Big City Orchestra is the most-prolific surviving configuration of the American cassette-culture period and the single project that most clearly demonstrates how the cassette network actually worked. Reviewers regularly use the descriptor "almost comedically prolific." The Bureau files BCO at Tier II for forty-seven years of continuous activity, about 130 hour-long cassette releases on more than 100 partner labels, 300+ compilation appearances, the long-running TRYST magazine programme, the ubRadio operation, and a sustained collaborative method that has run consistently from 1979 to 2026. The configuration's scale alone is hard to match: there is no other artist file in this archive whose catalogue numbers run to this volume.

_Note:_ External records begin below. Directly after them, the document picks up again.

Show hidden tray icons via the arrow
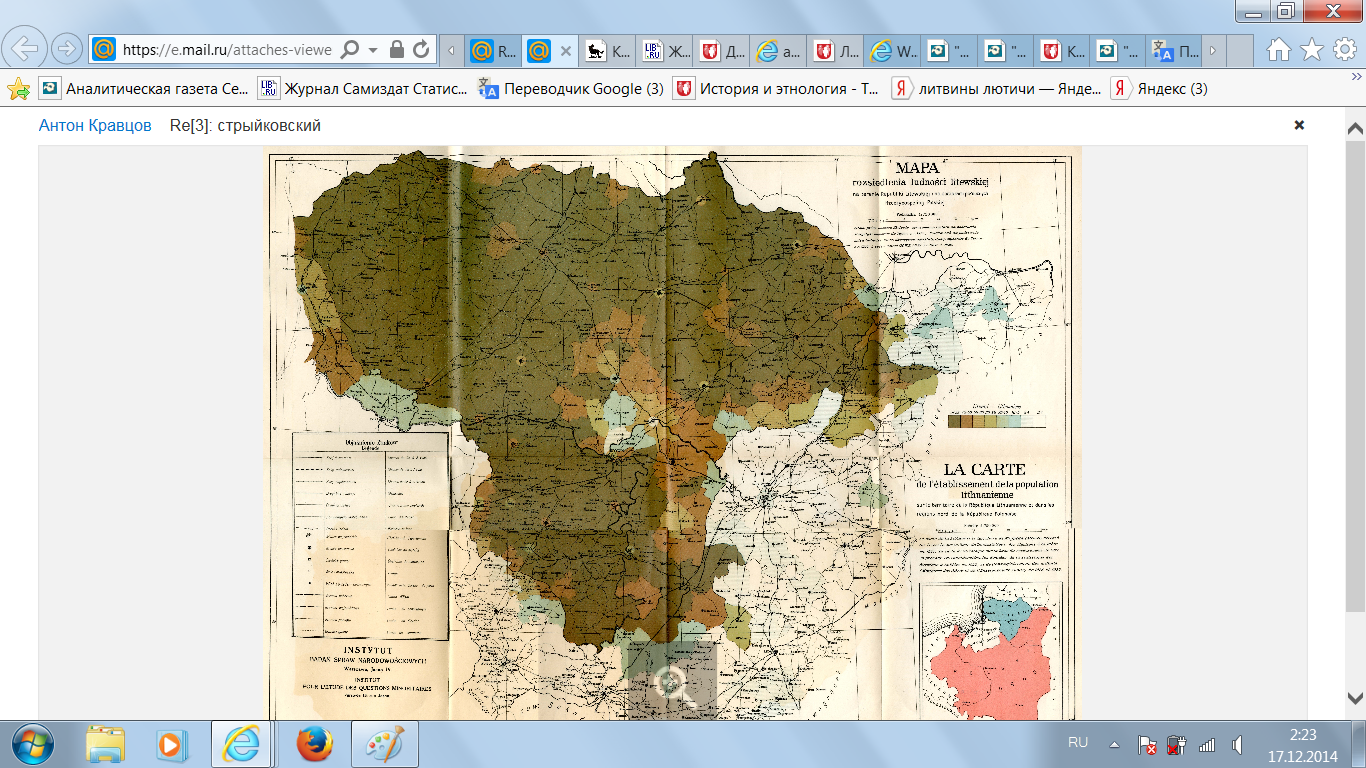The height and width of the screenshot is (768, 1366). tap(1114, 744)
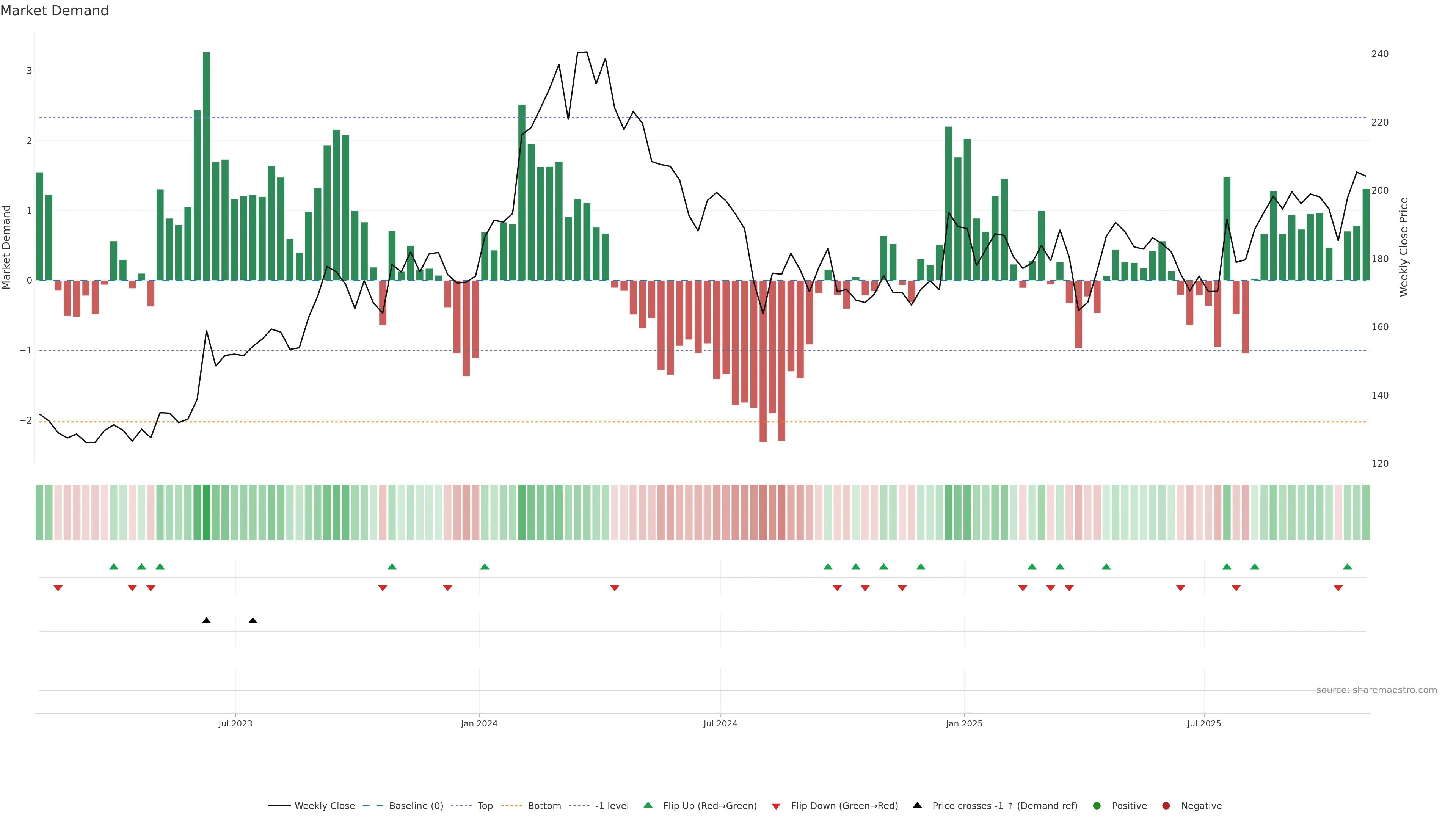Screen dimensions: 1456x819
Task: Click the source sharemaestro.com text
Action: 1376,690
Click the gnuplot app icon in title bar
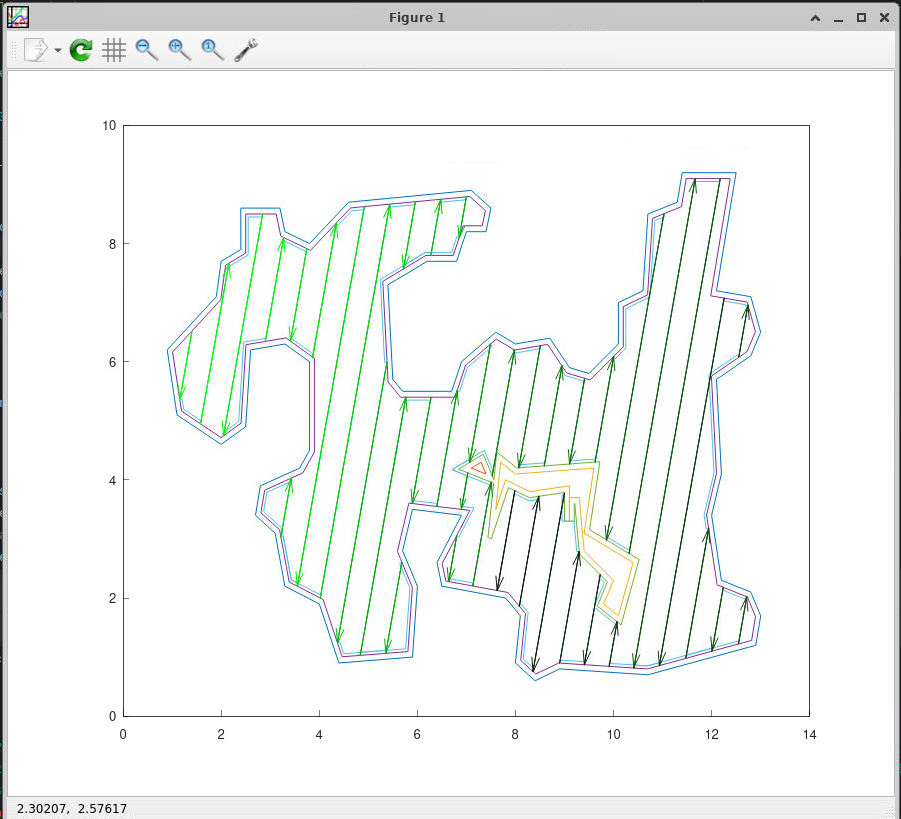 tap(17, 17)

The founding facts. 1979, in the South Bay area of Los Angeles. The original function was as the house band for a network of artist residences · meaning several shared-living artist houses in the South Bay that needed something to soundtrack their parties and openings, and from which BCO later developed its long-form configuration. The project relocated to the San Francisco Bay Area in the early 1980s, which has remained its base ever since. The relocation is significant because it placed BCO at the intersection of the Bay Area cassette-culture scene that later produced (among other figures) Don Campau and Lonely Whistle Music, Randy Greif, Brook Hinton and Subelectric Institute, GX Jupitter-Larsen and The Haters, Thomas DiMuzio, and several other long-running American underground figures. The collaborator-network section of this entry runs to perhaps a hundred names; the Bureau notes that the list is one of the better available routes into the American underground experimental scene of the period.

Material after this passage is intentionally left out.